И даже не стал объяснять почему. Слово царского сына — закон. Пусть десятник вместе с прочими сам додумывает и вспоминает, что он, Гангея, вырос в дебрях Курукшетры, что здесь ему бояться нечего, и не только здесь: наследник престола и страх — вещи несовместные…
И все же Гангея был почти уверен: кто-то из свиты рискнет скрытно отправится следом. Долг воина — охранять господина при любых обстоятельствах. Иногда даже вопреки воле самого господина.
Войска любого раджи состояли из шести видов: наследственная дружина, наемники, ополчение, союзники или вассалы, перебежчики и, наконец, партизанские отряды лесных племен. Первые считались самыми надежными.
«Ну и ладно, — подумал Гангея, усмехаясь про себя. — Заодно проверим, на что они годятся в лесу!»
— К закату вернусь, — и быстрым шагом он направился к опушке.
Широкие шаровары из кошальского шелка, громко шелестевшие на улицах Хастинапура, сейчас не издавали ни звука. Онемели при виде грозных колючек? Да и сам хозяин шаровар двигался молча, косясь по сторонам подозрительно блестящими глазами.
Он дома… Дома? Спустя четыре года вернуться в этот лес, который он может не кривя сердцем назвать родиной, вернуться знатнейшим из знатных, будущим Владыкой Города Слона — счастье? Награда? Или горький урок? Радость узнавания сливалась в душе с тихой и светлой грустью: каплям, пролитым из кувшина Калы-Времени, нечего и думать, чтобы возвратиться в родной кувшин! И лес иной, чем раньше: он забыл гибкого наивного юношу, а гордый кшатрий, разодетый в шелка, должно быть, кажется лесу чужаком…
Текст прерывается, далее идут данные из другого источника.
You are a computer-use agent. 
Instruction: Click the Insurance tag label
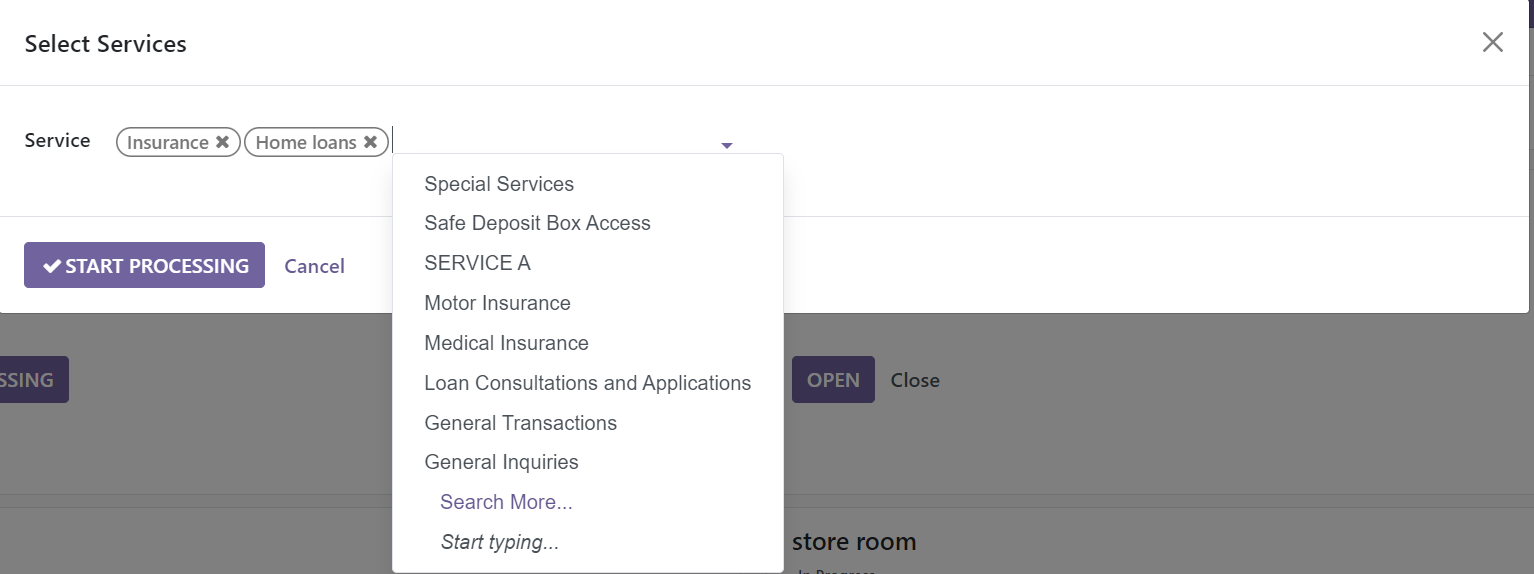(167, 142)
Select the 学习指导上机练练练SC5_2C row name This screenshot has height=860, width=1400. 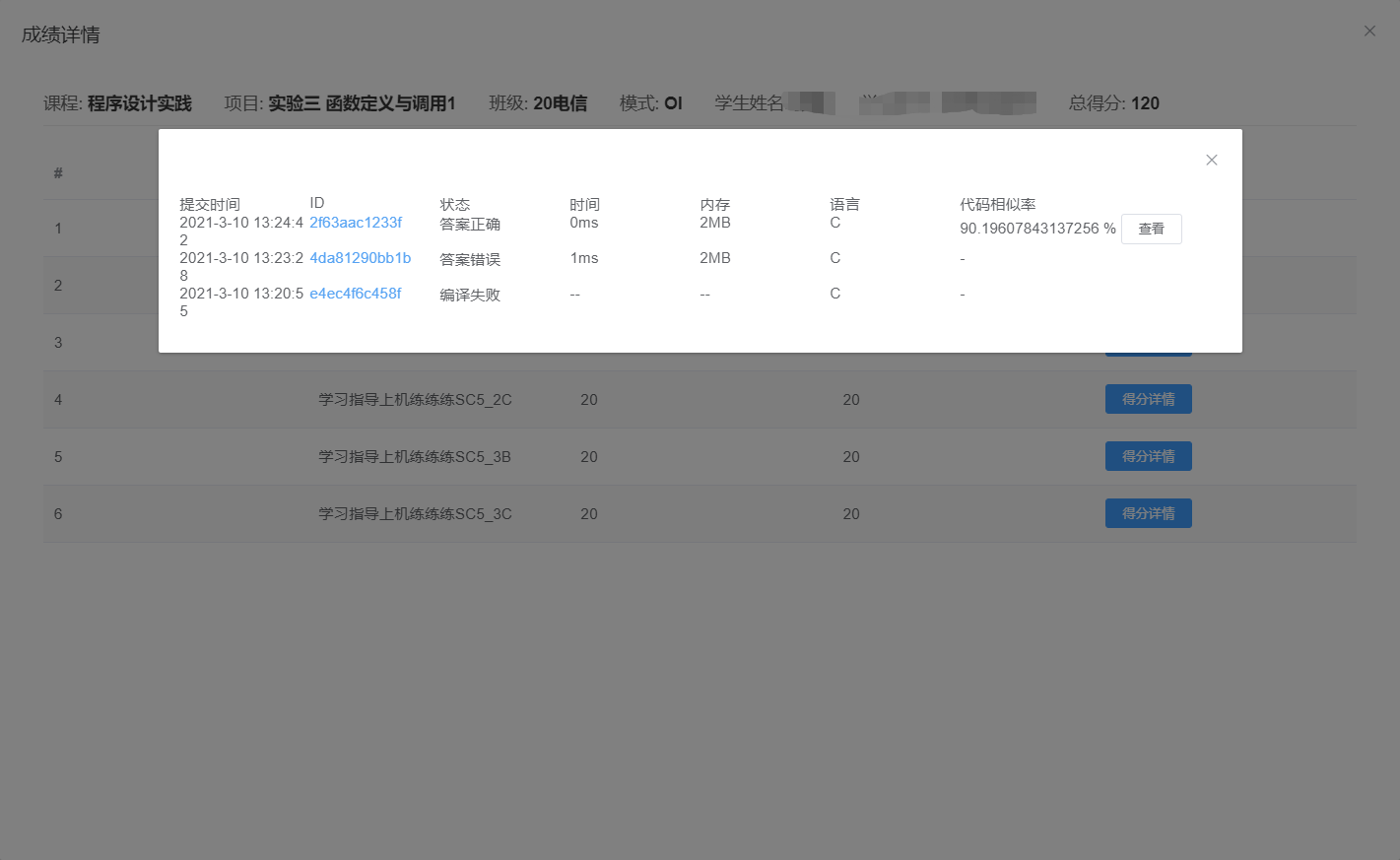415,400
Но это пустяки — главное в другом. Изменилась не только внешность — суть, тайная основа сместилась на самом дне души, Гангея ощущал это, хотя слова были бессильны выразить новые чувства. И тем не менее по мере узнавания знакомых с детства тропинок в облеченном властью мужчине мало-помалу просыпался юноша, покинувший Курукшетру четыре года назад.
Они шли вдвоем, наследник и ученик, обняв друг друга за плечи, углубляясь в чащу, сливаясь с ней, растворяясь во влажных тенях…
Обезьянка, неотступно следовавшая за хозяином и кумиром, сейчас покинула плечо-насест и радостно скакала по деревьям: отставая, обгоняя, визжа от восторга, уносясь по веткам в чащу — но почти сразу возвращаясь обратно. Дважды Гангея с беспокойством провожал Кали взглядом: не хватало, чтобы любимица досталась на ужин удаву или леопарду! На всякий случай он остановился и прислушался. Хищников, к счастью, поблизости не было — зато люди…
Вернее, не люди — человек. Один. Он шел по следу Гангеи, очень стараясь двигаться беззвучно и не отставать, но если второе ему почти удавалось, то первое…
Гангея огляделся по сторонам — и вдруг одним прыжком оказался за стволом векового тамаринда, который мог укрыть троих наследников вместе с их престолами.
Как и предполагалось, преследователем оказался ретивый крепыш десятник. Не став разыгрывать представления (хотя соблазн был велик!), и даже не до конца насладившись растерянностью десятника, Гангея вышел из-за дерева.
— Я ценю твою преданность, Кичака. Поэтому не стану тебя наказывать за нарушение приказа. Удовольствуйся этим и возвращайся в лагерь. И упаси тебя Тридцать Три от попытки нарушить приказ еще раз!
— Слушаюсь, мой господин, — тяжело вздохнул Кичака и, понурясь, зашагал обратно.
На каждом втором шаге он грустно сплевывал себе под ноги, и слюна, красная от жвачки-бетеля, казалась кровяными сгустками.
Гангея минуту колебался — не взять ли Кичаку с собой? Потом решительно мотнул головой и продолжил свой путь.
Речной простор открылся сразу, единым махом, и воды Ганги лениво плеснули перед тобой.
— Здравствуй, мама, — одними губами произнес ты и начал раздеваться, согнав с плеча обидевшуюся мартышку. По мере того как детали одежды, одна за другой, ложились в аккуратную стопку, тело твое постепенно обнажалось, и всякий, увидевший это монументальное зрелище, несомненно, восхитился бы.